To enable high-throughput optimization of insect cell culture conditions for protein expression, we adapted a miniaturized Sf9 culture system using 24-deep-well blocks (Bahia et al. 2005) and validated its performance against conventional 125 ml Erlenmeyer flask cultures (3 ml vs. 15 ml culture volumes respectively) with Sf-900 III medium supplemented with 5% FBS and 0.5% Penicillin/Streptomycin. Growth kinetics were comparable between the two formats, confirming that the scaled-down system maintains equivalent cell proliferation and viability (Fig. 1A). This miniaturized platform significantly reduces reagent usage, labor, and cell input while enabling the parallel testing of multiple conditions, making it well-suited for systematic optimization of baculovirus-mediated protein expression workflows.

Using this format, we initially evaluated the efficacy of C. necator-derived protein hydrolysates (CPH) and biomass extracts as alternative media supplements by performing a comparative growth analysis with established supplements, including algal extract (ISOGRO, Merck), YE, Spirulina extract (Silantes), and complete media (Sf-900 III, ESF921). For this analysis, ESF921 Δaa medium, a basal medium devoid of amino acids, was supplemented with 1% of either algal, bacterial or YE and further enriched with tryptophan, NH4Cl, glucose, & YE, following prior studies on the acid hydrolysis-based preparation of algal extract for improved growth outcomes (Sitarska et al. 2015). This analysis revealed robust proliferation occurred in complete media, while cells grown in C. necator-supplemented media achieved growth levels comparable to those in algal or YE enriched formulations.

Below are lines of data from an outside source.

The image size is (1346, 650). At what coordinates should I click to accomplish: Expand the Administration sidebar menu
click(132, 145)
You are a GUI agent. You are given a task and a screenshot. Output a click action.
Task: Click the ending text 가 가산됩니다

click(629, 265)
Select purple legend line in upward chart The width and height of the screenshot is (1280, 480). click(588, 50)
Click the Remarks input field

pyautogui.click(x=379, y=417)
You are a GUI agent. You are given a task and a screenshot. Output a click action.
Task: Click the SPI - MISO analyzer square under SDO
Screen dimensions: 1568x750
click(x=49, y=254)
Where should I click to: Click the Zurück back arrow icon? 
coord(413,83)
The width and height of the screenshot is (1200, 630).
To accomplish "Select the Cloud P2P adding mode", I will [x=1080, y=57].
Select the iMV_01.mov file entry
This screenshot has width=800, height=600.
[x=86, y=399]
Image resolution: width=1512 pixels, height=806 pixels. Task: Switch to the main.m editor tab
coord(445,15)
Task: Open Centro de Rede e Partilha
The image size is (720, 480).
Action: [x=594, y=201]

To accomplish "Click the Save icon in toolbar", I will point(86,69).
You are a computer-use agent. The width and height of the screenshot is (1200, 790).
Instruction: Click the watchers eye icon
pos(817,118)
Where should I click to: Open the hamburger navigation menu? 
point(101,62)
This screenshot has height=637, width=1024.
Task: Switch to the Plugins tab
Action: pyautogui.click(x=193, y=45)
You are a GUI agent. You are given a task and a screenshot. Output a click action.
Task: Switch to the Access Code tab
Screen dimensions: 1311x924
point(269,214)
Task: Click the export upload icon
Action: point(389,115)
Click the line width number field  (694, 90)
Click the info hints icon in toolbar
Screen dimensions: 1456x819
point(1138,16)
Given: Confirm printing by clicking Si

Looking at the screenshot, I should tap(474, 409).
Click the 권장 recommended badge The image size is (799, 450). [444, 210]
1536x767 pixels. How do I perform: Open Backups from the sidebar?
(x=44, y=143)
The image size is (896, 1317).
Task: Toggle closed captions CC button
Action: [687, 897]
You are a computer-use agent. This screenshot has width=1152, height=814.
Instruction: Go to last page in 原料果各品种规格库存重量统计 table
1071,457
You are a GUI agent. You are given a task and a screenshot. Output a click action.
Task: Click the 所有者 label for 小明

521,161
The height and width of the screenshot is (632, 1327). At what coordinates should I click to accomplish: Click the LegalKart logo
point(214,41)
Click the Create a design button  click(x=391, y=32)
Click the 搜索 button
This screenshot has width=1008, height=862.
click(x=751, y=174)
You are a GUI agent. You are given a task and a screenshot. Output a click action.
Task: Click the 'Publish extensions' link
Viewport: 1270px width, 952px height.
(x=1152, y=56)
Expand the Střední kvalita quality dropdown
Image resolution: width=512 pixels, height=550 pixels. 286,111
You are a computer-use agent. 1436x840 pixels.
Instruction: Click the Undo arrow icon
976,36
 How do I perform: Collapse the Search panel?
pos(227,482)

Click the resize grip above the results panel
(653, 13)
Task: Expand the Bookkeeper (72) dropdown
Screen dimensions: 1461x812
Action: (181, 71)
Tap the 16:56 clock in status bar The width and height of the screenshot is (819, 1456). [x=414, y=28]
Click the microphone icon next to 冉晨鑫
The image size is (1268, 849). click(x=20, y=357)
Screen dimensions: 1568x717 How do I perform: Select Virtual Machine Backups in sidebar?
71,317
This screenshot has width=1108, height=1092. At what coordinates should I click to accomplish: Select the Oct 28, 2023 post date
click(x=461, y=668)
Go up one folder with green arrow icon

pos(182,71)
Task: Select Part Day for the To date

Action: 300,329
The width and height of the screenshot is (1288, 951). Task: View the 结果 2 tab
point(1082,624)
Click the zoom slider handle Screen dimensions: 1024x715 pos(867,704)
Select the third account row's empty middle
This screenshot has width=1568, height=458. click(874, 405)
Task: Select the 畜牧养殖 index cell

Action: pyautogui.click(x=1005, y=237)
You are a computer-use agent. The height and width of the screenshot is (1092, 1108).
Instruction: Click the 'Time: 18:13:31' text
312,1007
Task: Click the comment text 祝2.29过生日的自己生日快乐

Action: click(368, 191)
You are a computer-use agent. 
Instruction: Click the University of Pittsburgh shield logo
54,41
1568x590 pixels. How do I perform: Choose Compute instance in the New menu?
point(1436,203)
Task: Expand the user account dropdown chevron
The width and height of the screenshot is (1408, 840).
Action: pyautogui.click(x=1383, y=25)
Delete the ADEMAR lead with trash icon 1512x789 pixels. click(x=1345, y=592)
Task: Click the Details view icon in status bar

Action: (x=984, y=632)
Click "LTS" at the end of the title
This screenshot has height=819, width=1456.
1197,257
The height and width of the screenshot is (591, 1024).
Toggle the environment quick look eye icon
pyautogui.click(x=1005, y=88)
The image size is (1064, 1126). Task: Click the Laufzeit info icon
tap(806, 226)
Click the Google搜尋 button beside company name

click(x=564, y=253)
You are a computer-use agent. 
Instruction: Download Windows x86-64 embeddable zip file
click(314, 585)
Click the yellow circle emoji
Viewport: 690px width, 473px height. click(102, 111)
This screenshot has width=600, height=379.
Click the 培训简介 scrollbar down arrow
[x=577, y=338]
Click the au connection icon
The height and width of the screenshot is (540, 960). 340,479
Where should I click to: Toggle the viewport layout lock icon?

However, cell proliferation in these 1% supplemented media (Fig. 1D-I) remained suboptimal compared to that in complete media (Fig. 1B, C). This reduced performance may stem from a lack of cellular adaptation to the unique composition of the bacterial extracts, which appeared to exert cytostatic rather than cytotoxic effects. Notably, 1% C. necator extract supplementation consistently supported cell viability and moderate growth without adverse effects, aligning with effective concentrations used in isotope-labeling protocols involving algal or yeast hydrolysates. These findings underscore the value of the deep-well block platform for scalable, resource-efficient optimization of insect cell culture conditions and highlight C. necator extracts as a promising, non-toxic supplement and may further enhance their utility for high-yield recombinant protein production and stable isotope labeling.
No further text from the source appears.